I tread water silently in the starlit waters of the natural Harbour.  Suddenly the rusty roar of a much abused car engine shatters the silence, as it accelerates up the steep road towards the centre of the island.  The sound recedes and serenity is restored once more.  I am alone, floating in the midnight waters of Cape Clear’s South Harbour.  The year is 1993 and for the third summer I am the warden of Cuas an Uisce, the small campsite located on the shore of the scenically stunning Cuan Theas.  The campsite is comprised of several levels, each lower than the one before it, as you move down towards the water.  The final and lowest level is out of sight of all the others, and you can clamber down further still onto the rocks at the waters edge.  It is here that I remove my clothing and tread carefully into the cool waters for my nocturnal swims.  The electrifying rush of water on naked flesh, the hauntingly beautiful atmosphere of the silent bay, draw me back night after night.
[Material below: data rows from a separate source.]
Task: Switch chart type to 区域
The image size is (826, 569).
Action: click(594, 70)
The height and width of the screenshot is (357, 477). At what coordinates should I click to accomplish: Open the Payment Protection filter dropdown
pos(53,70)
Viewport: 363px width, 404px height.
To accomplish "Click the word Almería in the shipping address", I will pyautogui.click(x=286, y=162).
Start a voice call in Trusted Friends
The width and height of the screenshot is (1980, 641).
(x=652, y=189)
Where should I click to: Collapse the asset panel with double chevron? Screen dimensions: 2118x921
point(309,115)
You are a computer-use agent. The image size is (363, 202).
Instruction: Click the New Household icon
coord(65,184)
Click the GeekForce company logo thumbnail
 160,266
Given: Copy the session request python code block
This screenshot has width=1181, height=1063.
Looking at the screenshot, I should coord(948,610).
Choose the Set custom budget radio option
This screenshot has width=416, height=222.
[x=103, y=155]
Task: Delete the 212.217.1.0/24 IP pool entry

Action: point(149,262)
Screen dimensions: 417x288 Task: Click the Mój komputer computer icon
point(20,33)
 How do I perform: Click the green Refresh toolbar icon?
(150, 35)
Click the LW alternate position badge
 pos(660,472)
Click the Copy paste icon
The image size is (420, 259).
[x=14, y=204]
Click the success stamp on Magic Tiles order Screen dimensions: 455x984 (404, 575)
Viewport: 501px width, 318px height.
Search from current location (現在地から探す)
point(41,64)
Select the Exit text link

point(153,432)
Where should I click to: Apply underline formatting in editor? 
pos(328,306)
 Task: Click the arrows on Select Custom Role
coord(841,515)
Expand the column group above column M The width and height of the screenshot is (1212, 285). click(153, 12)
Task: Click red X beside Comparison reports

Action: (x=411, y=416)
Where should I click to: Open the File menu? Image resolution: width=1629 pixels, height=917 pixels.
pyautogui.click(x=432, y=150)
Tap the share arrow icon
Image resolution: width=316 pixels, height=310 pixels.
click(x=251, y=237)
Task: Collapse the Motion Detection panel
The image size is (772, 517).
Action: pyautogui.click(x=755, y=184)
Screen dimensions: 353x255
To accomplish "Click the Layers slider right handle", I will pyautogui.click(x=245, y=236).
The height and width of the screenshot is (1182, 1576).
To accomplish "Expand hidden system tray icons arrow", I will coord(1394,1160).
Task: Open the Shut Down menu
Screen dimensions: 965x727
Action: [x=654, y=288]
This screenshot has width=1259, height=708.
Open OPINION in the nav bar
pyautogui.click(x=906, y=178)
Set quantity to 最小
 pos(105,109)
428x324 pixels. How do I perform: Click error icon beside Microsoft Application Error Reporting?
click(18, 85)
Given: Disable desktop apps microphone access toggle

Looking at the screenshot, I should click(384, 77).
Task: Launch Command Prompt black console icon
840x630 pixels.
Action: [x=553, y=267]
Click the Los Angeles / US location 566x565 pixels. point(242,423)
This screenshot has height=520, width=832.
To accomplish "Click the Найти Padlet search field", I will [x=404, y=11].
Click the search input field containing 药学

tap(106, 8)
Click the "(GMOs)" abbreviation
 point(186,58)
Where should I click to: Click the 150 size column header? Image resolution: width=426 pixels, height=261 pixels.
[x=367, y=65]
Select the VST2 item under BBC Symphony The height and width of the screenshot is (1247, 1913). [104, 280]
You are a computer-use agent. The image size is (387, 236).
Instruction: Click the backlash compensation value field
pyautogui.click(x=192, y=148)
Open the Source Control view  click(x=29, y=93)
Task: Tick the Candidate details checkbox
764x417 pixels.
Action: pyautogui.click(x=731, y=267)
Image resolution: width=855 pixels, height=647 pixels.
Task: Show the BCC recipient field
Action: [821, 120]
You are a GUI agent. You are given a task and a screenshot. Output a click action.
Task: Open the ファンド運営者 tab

Years before, my childhood instructor despaired of ever teaching me to swim properly.  While the children all around me in the pool grew more confident as they dived into the deep end,  I never managed more a few strokes at a time before having to support myself on my feet.  By my teenage years I had accepted that I was never going to learn to swim properly.  And then, as a university student, I got the job of campsite warden on Oiléan Chléire or Cape Clear off the coast of West Cork, where I met  a beautiful young trainee teacher working as a cinnire in the island’s Coláiste Samhraidh.  Among her many talents she was a trained lifeguard who thought it a great shame that I was unable to fully appreciate the island’s bathing spots.  With great persistence and skill, she helped me to overcome whatever mental block had stopped me in childhood from learning to swim, and in no time at all I was happily treading water and doing the breaststroke out of my own depth.  The fact that I was strongly attracted to my instructor made spending time with her on the beach no great hardship at all, and we went on to have a summer romance which I still remember with fondness.

On another summer visit to Cape Clear, after my time as campsite warden, I realized to my dismay that I had forgotten to bring my swimming togs.  It was a beautiful sunny day and  I was not going to forgo the pleasure of my favorite swimming spot, so I slipped into the waters at Cuas an Uisce in my underpants.  As I swam out into the South Harbour I noticed a floating buoy some distance out and decided in my mind to make it my destination.  When I reached the buoy I still felt quite energetic and noticed another buoy further out, so I decided to make for it.  Upon reaching the second buoy I realized I was now halfway out into the harbour, and sure, twas just as easy to swim on to the other side, as it was to return the way I had come.  And so on I went, continuing what for me was a swim of epic proportions, a feat I had never achieved before.  As I pulled myself out of the water on the far side of the harbour, I felt a tremendous sense of well being and achievement until the reality of my situation set in.  I was now far too exhausted to swim safely back across the harbour, and the only way to get to my clothes was a fifteen minute walk along a stony public road in my bare feet and wearing only my y-fronts.  There was no other option but to brazen it out.  With a fixed smile on my face and what I hoped was an air of  insouciance, I greeted the startled walkers and drivers I encountered on my painful and painfully embarrassing trek around the harbour.

The spectacle passes and I remember once more my naked nighttime swims in the South Harbour.   Even imagining myself there now helps to bring a sense of calm and contentment.   As I look up at the stars above me I am very aware that I am alone in a small bay, on the south side of an island, off the south west coast of another island, on the edge of a continent, on a small planet floating on a starlit sea.  Ahhh…. Now where did I leave my clothes?